__Exercise requirements__
Arrange the rows as a numbered list, leaving out blank lines. Include only the part that opens with the line containing "You are a computer-use agent. The image size is (700, 515)." and closes with the line containing "point(59,397)".

__Information provided__

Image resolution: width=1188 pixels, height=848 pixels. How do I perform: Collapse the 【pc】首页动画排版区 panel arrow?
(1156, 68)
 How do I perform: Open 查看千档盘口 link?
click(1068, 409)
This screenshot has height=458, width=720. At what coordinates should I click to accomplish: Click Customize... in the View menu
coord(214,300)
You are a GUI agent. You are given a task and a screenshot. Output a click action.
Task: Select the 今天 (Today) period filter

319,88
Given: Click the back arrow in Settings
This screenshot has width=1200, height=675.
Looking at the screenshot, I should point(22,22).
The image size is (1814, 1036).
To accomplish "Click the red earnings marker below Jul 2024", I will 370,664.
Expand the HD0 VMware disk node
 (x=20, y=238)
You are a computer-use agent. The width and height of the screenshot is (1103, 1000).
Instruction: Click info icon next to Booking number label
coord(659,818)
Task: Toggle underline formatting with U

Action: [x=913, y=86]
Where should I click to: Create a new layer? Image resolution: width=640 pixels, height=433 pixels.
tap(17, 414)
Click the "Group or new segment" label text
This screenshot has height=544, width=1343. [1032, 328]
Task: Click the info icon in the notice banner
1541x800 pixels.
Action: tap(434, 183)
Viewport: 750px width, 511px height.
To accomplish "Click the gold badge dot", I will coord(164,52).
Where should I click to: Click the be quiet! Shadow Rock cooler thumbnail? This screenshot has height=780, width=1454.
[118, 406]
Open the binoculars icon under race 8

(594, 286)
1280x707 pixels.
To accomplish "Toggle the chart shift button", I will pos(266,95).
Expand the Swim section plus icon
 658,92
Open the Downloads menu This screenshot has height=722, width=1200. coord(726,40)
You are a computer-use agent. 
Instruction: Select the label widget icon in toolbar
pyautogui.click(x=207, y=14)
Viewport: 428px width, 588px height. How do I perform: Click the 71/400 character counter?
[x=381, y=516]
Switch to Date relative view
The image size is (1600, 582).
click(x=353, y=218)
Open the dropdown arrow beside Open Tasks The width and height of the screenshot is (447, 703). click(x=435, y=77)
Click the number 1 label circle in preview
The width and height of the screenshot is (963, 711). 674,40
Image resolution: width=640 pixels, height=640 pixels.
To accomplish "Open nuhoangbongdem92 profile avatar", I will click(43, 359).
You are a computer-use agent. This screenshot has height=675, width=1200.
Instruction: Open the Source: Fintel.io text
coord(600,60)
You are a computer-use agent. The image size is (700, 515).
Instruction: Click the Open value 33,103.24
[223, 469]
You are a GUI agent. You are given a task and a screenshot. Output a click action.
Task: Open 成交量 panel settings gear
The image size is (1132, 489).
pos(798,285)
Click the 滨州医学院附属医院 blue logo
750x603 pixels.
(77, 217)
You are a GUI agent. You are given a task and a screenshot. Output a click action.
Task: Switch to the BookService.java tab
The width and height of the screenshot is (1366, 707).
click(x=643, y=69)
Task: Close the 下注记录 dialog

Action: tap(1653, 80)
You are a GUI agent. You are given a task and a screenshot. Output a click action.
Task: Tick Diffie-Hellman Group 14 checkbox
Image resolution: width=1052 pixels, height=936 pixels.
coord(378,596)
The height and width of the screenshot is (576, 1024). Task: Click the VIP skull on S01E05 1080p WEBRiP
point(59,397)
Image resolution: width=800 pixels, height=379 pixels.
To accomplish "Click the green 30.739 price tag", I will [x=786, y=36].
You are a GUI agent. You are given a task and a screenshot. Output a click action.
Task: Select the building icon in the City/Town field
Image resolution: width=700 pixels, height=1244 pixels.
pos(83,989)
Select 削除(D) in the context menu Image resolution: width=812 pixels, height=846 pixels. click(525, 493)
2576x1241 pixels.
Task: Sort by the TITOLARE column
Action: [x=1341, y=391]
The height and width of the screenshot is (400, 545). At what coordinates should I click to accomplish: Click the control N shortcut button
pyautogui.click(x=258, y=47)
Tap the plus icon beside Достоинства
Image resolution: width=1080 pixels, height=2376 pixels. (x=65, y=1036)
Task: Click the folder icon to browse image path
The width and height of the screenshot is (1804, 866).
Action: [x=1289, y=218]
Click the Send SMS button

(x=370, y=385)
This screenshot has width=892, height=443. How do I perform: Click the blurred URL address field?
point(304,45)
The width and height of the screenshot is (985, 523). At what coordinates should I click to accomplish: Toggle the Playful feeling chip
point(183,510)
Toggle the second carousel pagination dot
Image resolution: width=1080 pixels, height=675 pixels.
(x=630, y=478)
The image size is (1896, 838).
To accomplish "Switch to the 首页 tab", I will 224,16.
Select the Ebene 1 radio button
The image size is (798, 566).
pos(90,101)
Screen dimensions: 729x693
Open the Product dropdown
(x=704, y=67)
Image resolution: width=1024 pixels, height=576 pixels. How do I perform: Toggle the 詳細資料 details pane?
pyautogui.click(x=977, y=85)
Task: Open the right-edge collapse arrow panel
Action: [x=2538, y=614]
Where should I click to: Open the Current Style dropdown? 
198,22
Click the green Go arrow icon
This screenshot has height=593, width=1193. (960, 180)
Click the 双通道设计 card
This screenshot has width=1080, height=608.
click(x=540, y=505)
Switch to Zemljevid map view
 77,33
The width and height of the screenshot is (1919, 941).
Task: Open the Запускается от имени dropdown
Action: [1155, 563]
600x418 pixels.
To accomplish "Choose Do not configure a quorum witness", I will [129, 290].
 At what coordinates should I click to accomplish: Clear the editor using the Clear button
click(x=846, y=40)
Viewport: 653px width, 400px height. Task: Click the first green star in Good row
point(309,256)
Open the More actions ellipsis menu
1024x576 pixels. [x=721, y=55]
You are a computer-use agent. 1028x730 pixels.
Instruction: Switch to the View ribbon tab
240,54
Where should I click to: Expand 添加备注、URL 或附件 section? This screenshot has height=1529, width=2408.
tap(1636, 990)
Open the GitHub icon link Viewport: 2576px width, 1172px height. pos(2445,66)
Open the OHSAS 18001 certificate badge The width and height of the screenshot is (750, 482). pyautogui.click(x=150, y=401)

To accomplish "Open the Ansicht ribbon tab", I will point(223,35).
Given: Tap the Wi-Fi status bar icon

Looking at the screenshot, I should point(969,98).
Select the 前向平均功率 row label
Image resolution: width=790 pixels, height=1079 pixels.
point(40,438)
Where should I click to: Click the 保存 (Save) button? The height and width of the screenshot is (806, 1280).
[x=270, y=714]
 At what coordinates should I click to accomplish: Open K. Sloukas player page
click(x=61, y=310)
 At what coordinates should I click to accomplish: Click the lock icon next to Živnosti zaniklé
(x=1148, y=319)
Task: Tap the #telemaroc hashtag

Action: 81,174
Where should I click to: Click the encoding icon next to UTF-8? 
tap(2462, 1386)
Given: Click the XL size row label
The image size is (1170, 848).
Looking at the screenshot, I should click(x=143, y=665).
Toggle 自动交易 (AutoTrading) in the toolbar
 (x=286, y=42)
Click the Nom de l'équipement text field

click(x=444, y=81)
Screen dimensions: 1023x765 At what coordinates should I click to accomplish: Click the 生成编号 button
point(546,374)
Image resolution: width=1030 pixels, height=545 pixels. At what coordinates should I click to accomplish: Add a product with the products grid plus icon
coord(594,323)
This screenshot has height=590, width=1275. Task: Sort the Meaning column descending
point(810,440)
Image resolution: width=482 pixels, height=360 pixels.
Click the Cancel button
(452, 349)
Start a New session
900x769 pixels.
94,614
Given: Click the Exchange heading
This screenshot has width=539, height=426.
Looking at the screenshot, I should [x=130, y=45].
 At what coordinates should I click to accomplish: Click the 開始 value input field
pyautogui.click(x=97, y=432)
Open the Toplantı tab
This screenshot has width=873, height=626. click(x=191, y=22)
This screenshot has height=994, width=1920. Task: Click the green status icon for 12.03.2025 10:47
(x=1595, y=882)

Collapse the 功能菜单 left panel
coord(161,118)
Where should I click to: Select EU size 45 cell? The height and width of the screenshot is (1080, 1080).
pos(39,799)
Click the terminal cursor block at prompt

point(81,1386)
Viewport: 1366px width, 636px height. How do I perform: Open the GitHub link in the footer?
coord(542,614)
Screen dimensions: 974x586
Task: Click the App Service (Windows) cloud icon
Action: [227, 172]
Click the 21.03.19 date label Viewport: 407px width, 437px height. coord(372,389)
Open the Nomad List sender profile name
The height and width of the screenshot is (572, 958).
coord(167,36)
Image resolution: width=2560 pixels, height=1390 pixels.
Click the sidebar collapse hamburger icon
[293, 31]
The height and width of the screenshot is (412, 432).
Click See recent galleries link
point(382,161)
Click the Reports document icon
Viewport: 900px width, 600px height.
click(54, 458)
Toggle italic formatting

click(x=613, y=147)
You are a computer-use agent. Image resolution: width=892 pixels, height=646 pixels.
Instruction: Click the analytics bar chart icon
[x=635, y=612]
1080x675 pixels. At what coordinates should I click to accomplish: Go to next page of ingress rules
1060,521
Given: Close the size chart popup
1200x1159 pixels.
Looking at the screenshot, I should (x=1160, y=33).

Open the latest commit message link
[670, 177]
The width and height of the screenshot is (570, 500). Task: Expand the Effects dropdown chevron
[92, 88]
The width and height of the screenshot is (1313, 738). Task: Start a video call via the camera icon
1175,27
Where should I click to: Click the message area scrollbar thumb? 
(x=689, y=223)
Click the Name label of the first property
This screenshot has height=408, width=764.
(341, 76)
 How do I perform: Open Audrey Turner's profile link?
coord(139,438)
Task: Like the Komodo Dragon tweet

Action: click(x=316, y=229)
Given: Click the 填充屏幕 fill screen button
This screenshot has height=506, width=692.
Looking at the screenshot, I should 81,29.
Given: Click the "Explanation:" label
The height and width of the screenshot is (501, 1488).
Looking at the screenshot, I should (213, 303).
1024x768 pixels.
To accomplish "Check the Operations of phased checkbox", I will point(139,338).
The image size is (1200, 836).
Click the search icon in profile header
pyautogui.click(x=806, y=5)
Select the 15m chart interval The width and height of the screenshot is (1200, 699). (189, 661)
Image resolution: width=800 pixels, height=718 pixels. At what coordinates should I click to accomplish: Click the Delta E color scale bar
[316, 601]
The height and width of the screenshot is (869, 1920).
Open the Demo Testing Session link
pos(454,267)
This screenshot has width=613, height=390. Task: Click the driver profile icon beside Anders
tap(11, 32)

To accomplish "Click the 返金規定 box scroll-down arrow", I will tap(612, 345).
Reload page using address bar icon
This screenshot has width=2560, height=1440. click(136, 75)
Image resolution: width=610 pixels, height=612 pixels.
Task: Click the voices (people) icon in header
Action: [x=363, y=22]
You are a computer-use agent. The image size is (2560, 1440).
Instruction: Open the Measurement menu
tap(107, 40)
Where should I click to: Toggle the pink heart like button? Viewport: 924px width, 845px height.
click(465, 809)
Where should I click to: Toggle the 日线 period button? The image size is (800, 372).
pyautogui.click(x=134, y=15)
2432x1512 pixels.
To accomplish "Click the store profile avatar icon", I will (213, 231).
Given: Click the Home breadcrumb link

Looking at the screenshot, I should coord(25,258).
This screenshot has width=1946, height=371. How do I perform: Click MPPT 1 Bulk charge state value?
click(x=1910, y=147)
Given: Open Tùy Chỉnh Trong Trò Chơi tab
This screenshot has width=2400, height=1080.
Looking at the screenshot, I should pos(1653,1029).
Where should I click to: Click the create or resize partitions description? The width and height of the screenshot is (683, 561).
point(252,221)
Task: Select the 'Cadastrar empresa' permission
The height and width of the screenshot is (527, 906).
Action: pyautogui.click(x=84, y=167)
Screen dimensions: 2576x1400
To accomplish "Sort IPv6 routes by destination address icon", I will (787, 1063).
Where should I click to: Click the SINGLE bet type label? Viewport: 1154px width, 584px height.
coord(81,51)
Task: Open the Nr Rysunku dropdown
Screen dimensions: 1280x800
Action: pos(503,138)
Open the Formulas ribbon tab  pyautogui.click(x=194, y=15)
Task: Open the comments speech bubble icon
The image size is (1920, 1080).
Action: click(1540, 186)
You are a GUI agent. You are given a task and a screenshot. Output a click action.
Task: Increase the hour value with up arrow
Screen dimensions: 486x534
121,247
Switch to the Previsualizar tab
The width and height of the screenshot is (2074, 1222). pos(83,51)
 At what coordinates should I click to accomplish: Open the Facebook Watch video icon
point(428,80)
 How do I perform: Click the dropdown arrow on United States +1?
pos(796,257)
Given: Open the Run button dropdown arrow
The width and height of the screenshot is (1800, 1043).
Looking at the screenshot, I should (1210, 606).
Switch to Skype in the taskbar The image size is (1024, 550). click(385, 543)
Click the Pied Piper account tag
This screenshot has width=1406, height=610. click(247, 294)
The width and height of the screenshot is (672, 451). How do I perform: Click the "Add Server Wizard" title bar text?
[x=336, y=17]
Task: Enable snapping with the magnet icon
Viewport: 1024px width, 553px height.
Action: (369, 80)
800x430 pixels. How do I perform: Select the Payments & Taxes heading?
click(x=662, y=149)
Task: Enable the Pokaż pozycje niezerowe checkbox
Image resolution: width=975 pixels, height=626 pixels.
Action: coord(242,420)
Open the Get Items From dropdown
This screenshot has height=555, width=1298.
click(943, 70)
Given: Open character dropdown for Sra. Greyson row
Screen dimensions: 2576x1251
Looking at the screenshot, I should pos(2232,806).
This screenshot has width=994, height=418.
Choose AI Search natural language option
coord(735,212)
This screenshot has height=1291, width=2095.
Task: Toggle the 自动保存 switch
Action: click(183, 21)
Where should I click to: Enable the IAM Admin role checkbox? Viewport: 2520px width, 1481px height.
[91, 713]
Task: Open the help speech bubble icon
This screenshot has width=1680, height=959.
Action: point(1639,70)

__Written response__
1. You are a computer-use agent. The image size is (700, 515).
2. Instruction: Click the Open value 33,103.24
3. [223, 469]
4. You are a GUI agent. You are given a task and a screenshot. Output a click action.
5. Task: Open 成交量 panel settings gear
6. The image size is (1132, 489).
7. pos(798,285)
8. Click the 滨州医学院附属医院 blue logo
9. 750x603 pixels.
10. (77, 217)
11. You are a GUI agent. You are given a task and a screenshot. Output a click action.
12. Task: Switch to the BookService.java tab
13. The width and height of the screenshot is (1366, 707).
14. click(x=643, y=69)
15. Task: Close the 下注记录 dialog
16. Action: tap(1653, 80)
17. You are a GUI agent. You are given a task and a screenshot. Output a click action.
18. Task: Tick Diffie-Hellman Group 14 checkbox
19. Image resolution: width=1052 pixels, height=936 pixels.
20. coord(378,596)
21. The height and width of the screenshot is (576, 1024). Task: Click the VIP skull on S01E05 1080p WEBRiP
22. point(59,397)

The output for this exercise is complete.